850,000 angry, bitter Kosovans who had been driven out by the Serb army were able to return home — and some exacted revenge upon Serbs who had stolen land or houses and who had assisted in ethnic cleansing, including killing of Albanian Kosovars.
The Kosovan government, anxious to keep the United States and the EU on its side, has agreed to this court, which will operate in the Hague and plans to start work in 2017.
Kosovo’s leadership hopes that the court will bring closure. But for Belgrade, the court is the rare Serb chance to portray themselves as victims of wicked Albanians and NATO powers who were determined to turn Kosovo into an independent state free of Serb rule.
If the court lasts as long as the one set up in 1993, it will be decades before it makes its decisions. Whatever those decisions are, they will be not be accepted by one side or the other.
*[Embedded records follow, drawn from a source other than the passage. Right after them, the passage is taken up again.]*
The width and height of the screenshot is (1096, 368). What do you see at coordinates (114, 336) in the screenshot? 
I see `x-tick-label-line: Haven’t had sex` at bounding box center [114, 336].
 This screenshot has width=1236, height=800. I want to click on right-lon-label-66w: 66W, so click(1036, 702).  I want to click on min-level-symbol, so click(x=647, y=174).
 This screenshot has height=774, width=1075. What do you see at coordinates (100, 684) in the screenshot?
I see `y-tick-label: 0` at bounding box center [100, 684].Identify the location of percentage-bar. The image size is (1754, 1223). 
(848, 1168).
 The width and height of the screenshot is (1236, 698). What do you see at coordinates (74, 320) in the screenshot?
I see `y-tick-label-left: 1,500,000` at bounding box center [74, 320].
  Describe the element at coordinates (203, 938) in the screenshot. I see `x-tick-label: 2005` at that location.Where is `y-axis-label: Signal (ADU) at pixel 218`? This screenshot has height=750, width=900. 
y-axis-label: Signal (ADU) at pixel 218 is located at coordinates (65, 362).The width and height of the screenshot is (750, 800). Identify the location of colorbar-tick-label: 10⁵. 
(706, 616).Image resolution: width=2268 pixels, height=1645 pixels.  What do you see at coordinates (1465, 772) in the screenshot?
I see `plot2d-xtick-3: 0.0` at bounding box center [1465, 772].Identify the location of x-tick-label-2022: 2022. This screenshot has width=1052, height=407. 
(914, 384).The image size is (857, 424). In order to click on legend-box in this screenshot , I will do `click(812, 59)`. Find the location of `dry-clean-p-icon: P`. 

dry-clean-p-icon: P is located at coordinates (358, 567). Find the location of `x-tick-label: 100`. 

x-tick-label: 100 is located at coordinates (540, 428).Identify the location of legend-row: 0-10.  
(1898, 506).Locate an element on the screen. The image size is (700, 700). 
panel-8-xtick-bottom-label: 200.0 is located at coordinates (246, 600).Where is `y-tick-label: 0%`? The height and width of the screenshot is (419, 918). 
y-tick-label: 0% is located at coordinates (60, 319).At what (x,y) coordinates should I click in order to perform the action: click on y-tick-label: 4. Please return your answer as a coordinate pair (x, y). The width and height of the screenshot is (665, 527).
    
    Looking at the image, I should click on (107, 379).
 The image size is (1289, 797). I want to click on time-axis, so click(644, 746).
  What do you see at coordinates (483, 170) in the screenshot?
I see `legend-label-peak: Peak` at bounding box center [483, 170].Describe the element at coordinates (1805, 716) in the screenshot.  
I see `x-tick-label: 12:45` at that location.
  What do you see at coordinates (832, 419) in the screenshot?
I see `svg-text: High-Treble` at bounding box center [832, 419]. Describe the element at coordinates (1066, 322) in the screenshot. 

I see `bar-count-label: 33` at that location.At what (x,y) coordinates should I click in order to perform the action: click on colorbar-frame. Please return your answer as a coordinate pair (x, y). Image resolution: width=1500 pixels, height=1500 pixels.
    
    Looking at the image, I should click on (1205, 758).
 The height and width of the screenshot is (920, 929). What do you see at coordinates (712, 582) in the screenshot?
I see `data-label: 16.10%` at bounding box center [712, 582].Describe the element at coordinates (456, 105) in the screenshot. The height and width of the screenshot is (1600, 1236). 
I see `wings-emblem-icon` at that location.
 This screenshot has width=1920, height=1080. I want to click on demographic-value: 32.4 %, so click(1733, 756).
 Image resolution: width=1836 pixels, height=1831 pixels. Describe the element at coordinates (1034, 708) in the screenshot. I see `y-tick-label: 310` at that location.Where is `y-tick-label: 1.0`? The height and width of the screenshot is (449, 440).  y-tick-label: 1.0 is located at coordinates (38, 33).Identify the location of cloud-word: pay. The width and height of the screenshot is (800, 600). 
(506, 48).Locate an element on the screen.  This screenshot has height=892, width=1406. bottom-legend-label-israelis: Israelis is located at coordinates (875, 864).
As the judgments on both Karadžić and Šešelj show, the court is erratic and bizarre in its findings. The Hague process, too, can no longer be said to contribute in any positive way to the future of the West Balkans, whatever its pronouncements may be on the violence of the decade before last.
In the meantime, Prince Charles’s appeal for reconciliation goes unheeded and thus the countries of the Western Balkans are kept further and further away from becoming small, poor, but peaceful and democratic European states.
These democratic European states have finally put their history into history books and learnt to live with one another as the war-destroyed nations of Europe did after 1945 similar to how Ireland has managed so far this century.
Takeaways
The Hague process can no longer be said to contribute positively to the future of the Balkans.
Prince Charles called upon the Balkans to close the books on the 1990s and find a way to forgive.
Yugoslavia tribunals have dragged on and on with inexplicable rulings and no end or reconciliation.